→ Task brief: Continue the personal essay below about writing through self-injury, addiction, and grief, picking up after its final sentence.

→ Document segment:
※
Hold up! I still wasn’t all the way there. After all, I’m still writing about a lot of this stuff today. But the time I started writing for Rookie, three years ago, I had worked through a lot of my guilt and fear and was ready to tell my real stories. I hoped that telling them would give me some real closure. And mostly, it did.
Writing “Secret Wounds,” my essay about self-injury, definitely did. Writing about Kara’s cutting helped me have compassion for High School Stephanie, but since self-injury is so based in secrecy, I felt that to a certain degree, I was still hiding my scars behind Kara. When I finally wrote about my own experiences and signed my own name to them, I didn’t need to write about them anymore. I’ve said all I have to say on the subject.
Other issues have been more complicated. Addiction is something I can’t stop seem to stop writing about, because even though I addressed my own substance abuse issues in my early 20s, there are people close to me still fighting that battle, and I worked as a bartender until last year, which gave me different perspectives to consider. There’s a soldier still sitting at the end of the bar I tended, and I know I’m not done going back to talk to her yet.
The grief I experienced as a teenager was mostly metaphorical—I linked Kurt Cobain’s death with the death of my innocence, which is only a little bit embarrassing to admit. But a few years after that, when I was 28, I went through three deaths in six months. All unexpected. All people who died way, way too young. More recently, I lost my cat, Sid, which also had a profound impact on me. So I’m not done writing about death. As with addiction, I’m still having so many new experiences about this subject that I feel like I still have new angles to explore.
※
→ Data for review:
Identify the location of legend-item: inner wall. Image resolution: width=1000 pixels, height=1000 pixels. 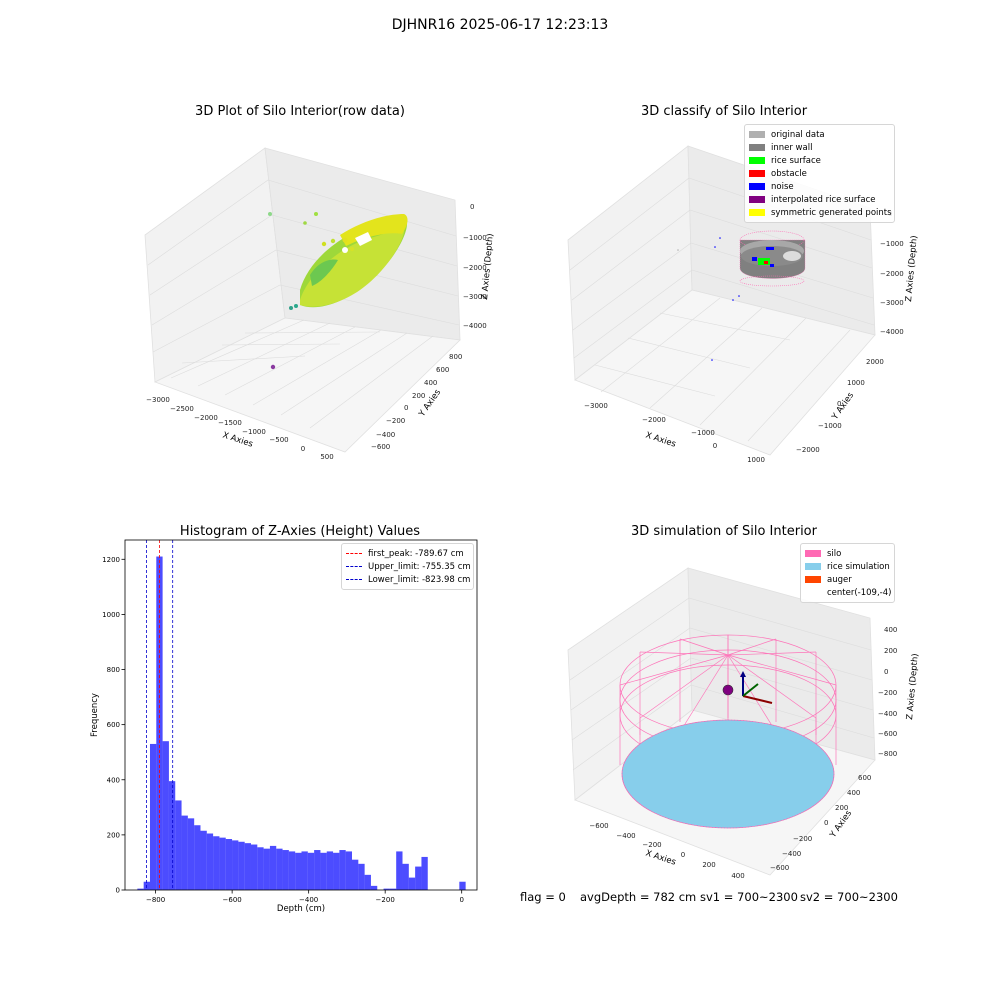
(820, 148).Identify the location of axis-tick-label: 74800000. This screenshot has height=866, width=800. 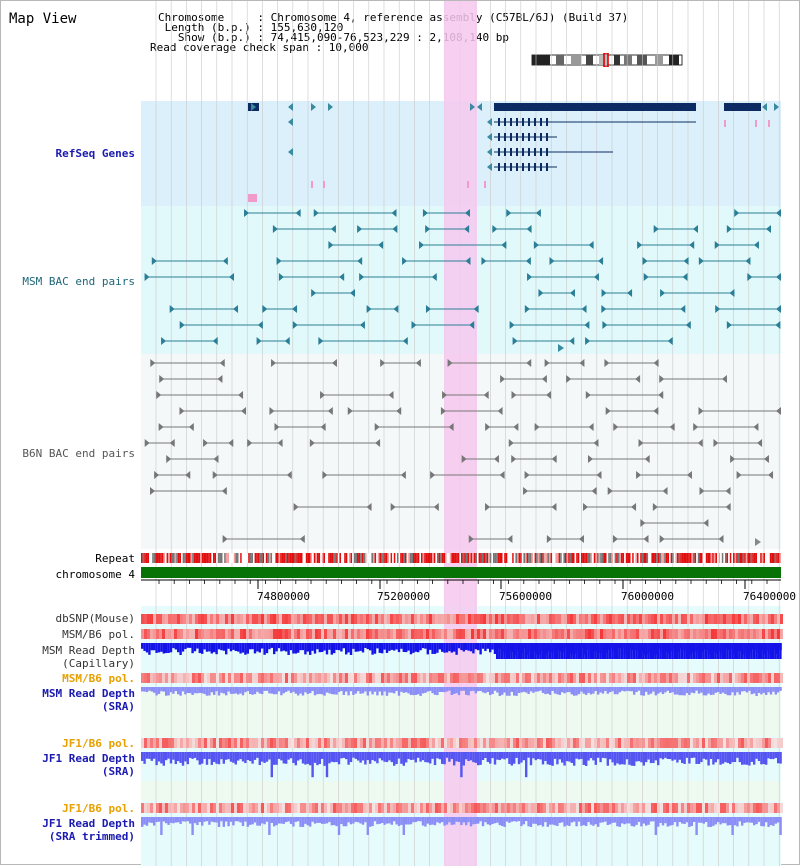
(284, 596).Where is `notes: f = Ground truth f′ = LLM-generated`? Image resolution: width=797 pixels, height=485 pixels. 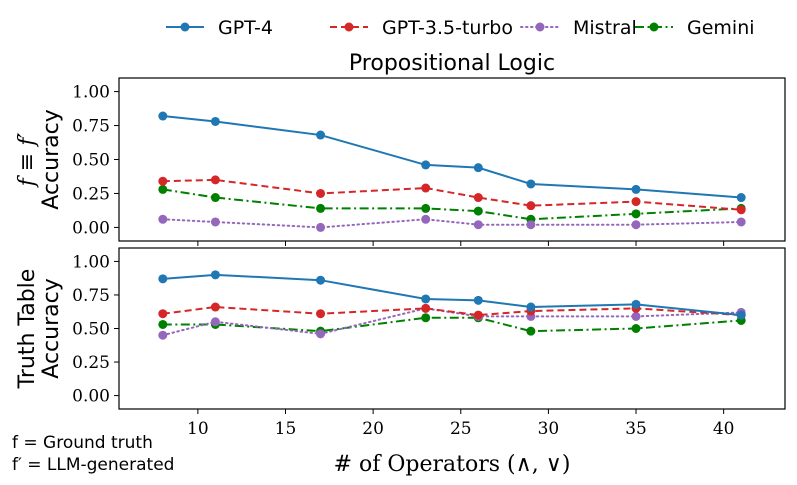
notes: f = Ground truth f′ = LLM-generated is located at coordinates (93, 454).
※
→ Exercise output:
One more thing I still can’t get past: my abusive high school relationship. I’ve written about it so many times, in so many ways. I’ve fictionalized it, exaggerated it, and addressed it head-on. I spent years circling around it in my writing, slowly moving closer and closer to the painful, bloody center. I had stranded a lot of soldiers during that relationship and even more after when I tried to escape through alcohol and drugs and anger, destroying friendships in the process. I felt mostly successful in that the relationship stopped invading my real life, but it was still present in my fiction.
As of last year, the closest I’d gotten was stage two, the “mostly fictional” version of the story. Meredith, a character in the YA book I just finished writing, has a boyfriend named Bret. In one chapter, he coerces her into having sex with him, even though she doesn’t want to. I wrote it in one hour, without stopping. I wrote it from memory. When I gave that experience to Meredith, I stopped feeling guilty about it. Instead, I cried for her.
After that, I started working on a nonfiction essay—a huge one, 16,000 painful words that I’m still perfecting. I hope that this one does the trick, and that I’ll have finally gotten all the peace I can.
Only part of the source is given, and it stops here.